**SELECTED TEXT**:

St Emilion au Chocolat, from Quo Vadis at Home
Quo Vadis/Instagram

St Emilion au Chocolat, Quo Vadis at Home

The quality of London restaurants’ finish-at-home deliveries is almost uniformly impressive, but not many are as flamboyantly on-brand as Quo Vadis’s. So much of what makes the restaurant itself is there in the box, from proper ceramic bakeware (for keeps, but return them and there’s a free drink on offer) to a paper tablecloth printed with John Broadley illustrations. The finale of a truly decadent menu (baked salsify; terrine and sourdough; cured salmon with pickles and dill sauce; pie with ludicrously buttery mash; pouches of ready-mixed negronis) is a St Emilion au Chocolat: a perfect slice of two-layered chocolate torte with an almost ganache-like layer merging into a boozy biscuit base. A top three 2020 dessert that preceded a top three lifetime hangover. —Emma Hughes
26 – 29 Dean Street, Soho W1D 3LL


13 November 2020

The diy Oreo doughnut by Treats Club in Hackney

The diy Oreo doughnut by Treats Club in Hackney
Gemma Croffie

Hot Donut Oreo Kit from Treats Club

After a week lasting 20 days, the hot donut Oreo kit from Hackney based Treats club dessert bar was the perfect end. The kit arrived with everything you need (except oil) — it even included squares of baking parchment. Hands-on time was about 10 minutes, including frying. Post-frying, the Oreo, buried inside the orb, transformed into a squidgy delight. I’m not going to lie, we stayed standing by the pan — dipping, smearing with boys tears (marshmallow fluff), cinnamon sugar, sprinkles, chocolate sauce, and more. Heaven. Find them here. Nationwide delivery £18.50+delivery. —Gemma Croffie
Netil Market, 12-23 Westgate Street, E8 3RL


Cheesecake buns at Buns from Home, Notting Hill

Cheesecake buns at Buns from Home, Notting Hill
Maazin Buhari

Cheesecake bun at Buns from Home

This is the only reason to walk down Portobello Road on a Saturday, since traipsing around Notting Hill makes me wonder if I’m in an imagined Franken-town juxtaposing Los Angeles and bourgeois London. Barney and Gabriel started baking for their neighbours during the first London lockdown; what started off as a productive distraction for the brothers has thankfully evolved into a dreamy Talbot Road fixture, selling babka loaves, a variety of rotating croissant buns flavours (including a fantastic vegan one), and massive focaccia slices.

**PROBLEM DETAILS**:
In the dessert reviews, what does Quo Vadis offer to customers who return its ceramic bakeware? The data has no connection to the dessert reviews.

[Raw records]
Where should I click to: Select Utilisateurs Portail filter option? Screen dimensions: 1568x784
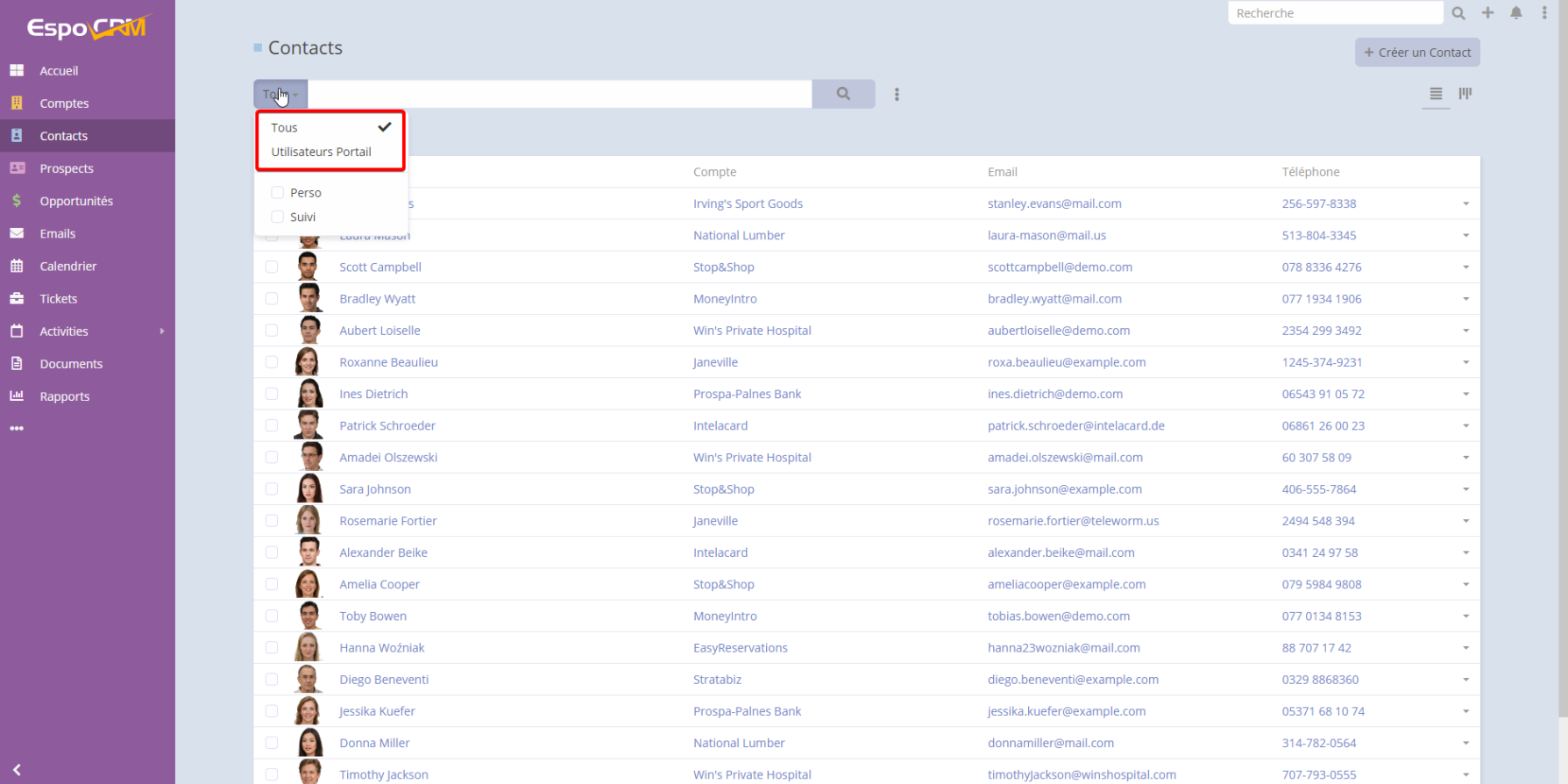pos(321,152)

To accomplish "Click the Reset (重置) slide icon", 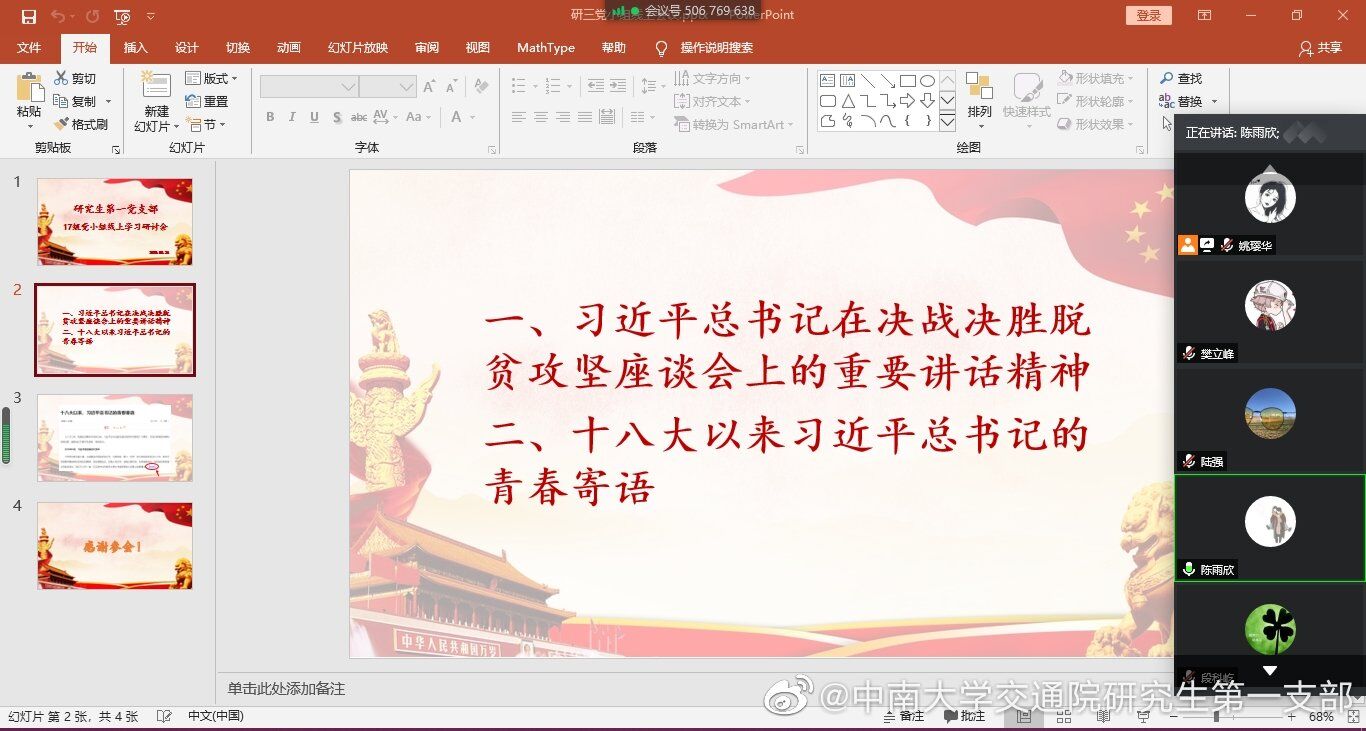I will pos(193,101).
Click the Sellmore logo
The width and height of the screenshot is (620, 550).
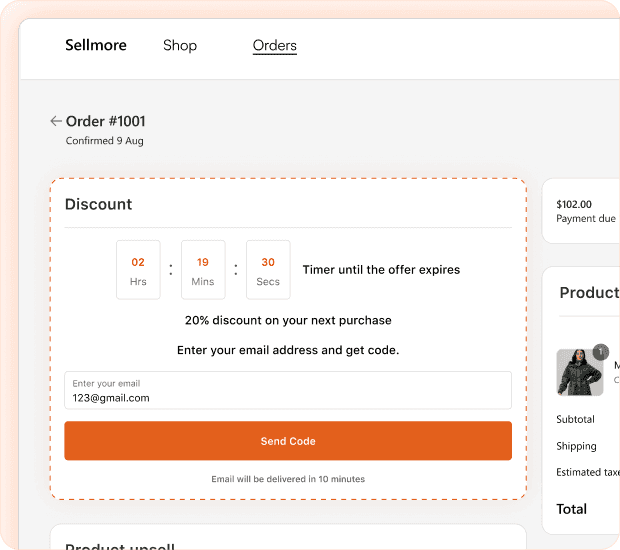[96, 45]
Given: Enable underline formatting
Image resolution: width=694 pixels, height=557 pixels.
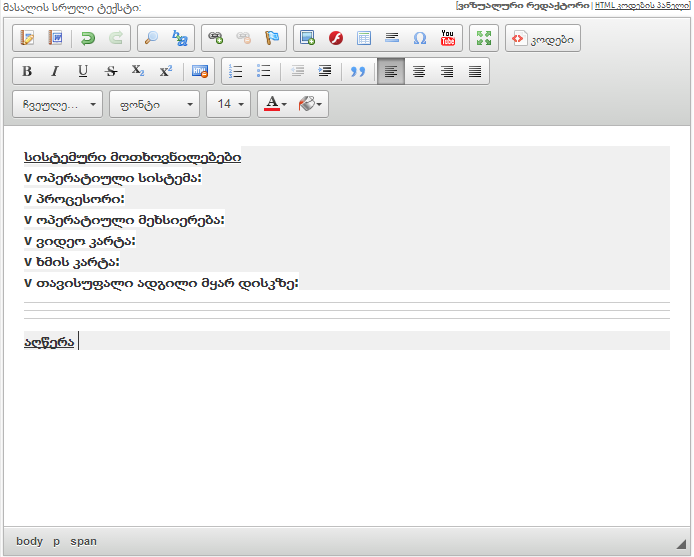Looking at the screenshot, I should 83,71.
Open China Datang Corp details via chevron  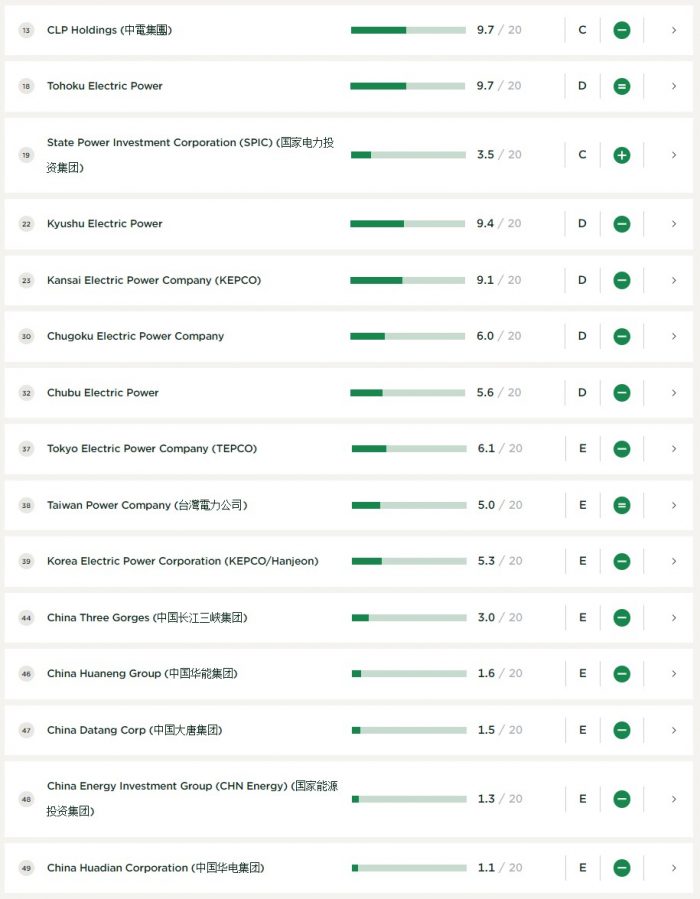click(x=674, y=730)
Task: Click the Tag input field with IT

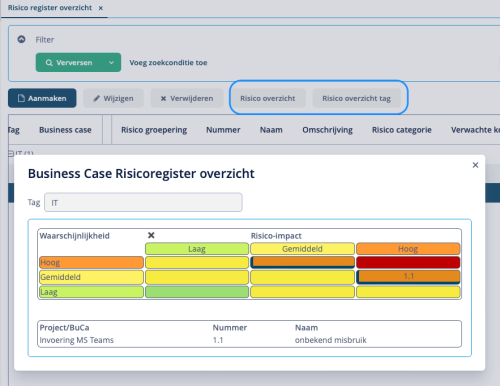Action: (143, 202)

**SOLUTION TO THE PROBLEM**:
A free drink.